Indian Institute of Research in Numismatic Studies is located near the town of Nasik in Maharashtra state of India. Known locally as the Coin Museum or Money Museum, it is primarily a research centre with one wing dedicated to a public gallery.

Description
The Institute was founded in 1980 with the efforts of numismatist Parmeshwari Lal Gupta and industrialist K. K. Maheshwari. It moved to its current location at Anjaneri near Nasik in 1984. It is operated by Indian Numismatic Historical and Cultural Research Foundation (INHCRF), a registered Trust under Maharashtra government. The Trust also operates Indian Rock Art Research Centre, established in 2005.

The aims of the Institute are to promote study and research in numismatics, by supporting scholars and university researchers and providing training to them.

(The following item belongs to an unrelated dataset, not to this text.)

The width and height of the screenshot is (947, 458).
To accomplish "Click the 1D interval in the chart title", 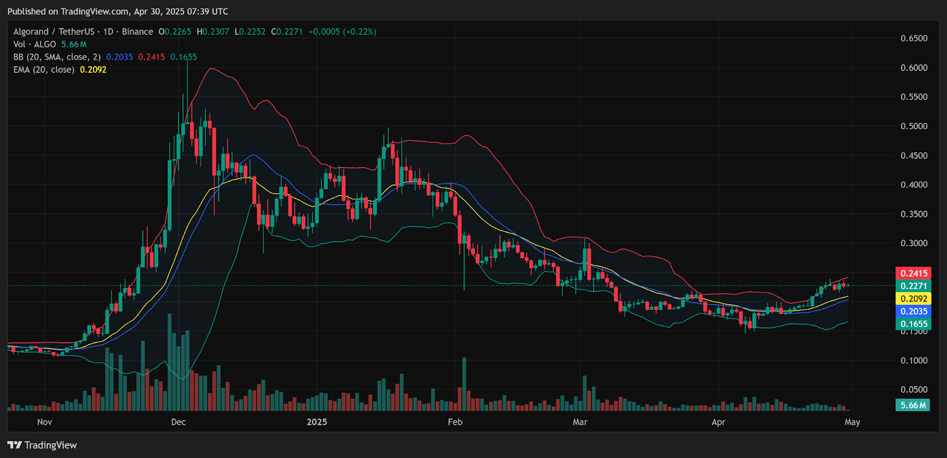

The Institute also houses a museum and a library.

Facilities 
They have trained researchers who have specialized on different numismatic periods, such as ancient, early medieval, medieval and late medieval. They offer services (free of cost) to any enquiry, made through the mail or otherwise, on academic aspect of any coin or coin series found in India. They also have a well equipped library having a good collection of numismatic and allied books.

Museum and library 
The gallery has two displays. The first is a small display on the money of India drawn from the collection of the institute. The second is a display of the photographic work of K G Maheshwari.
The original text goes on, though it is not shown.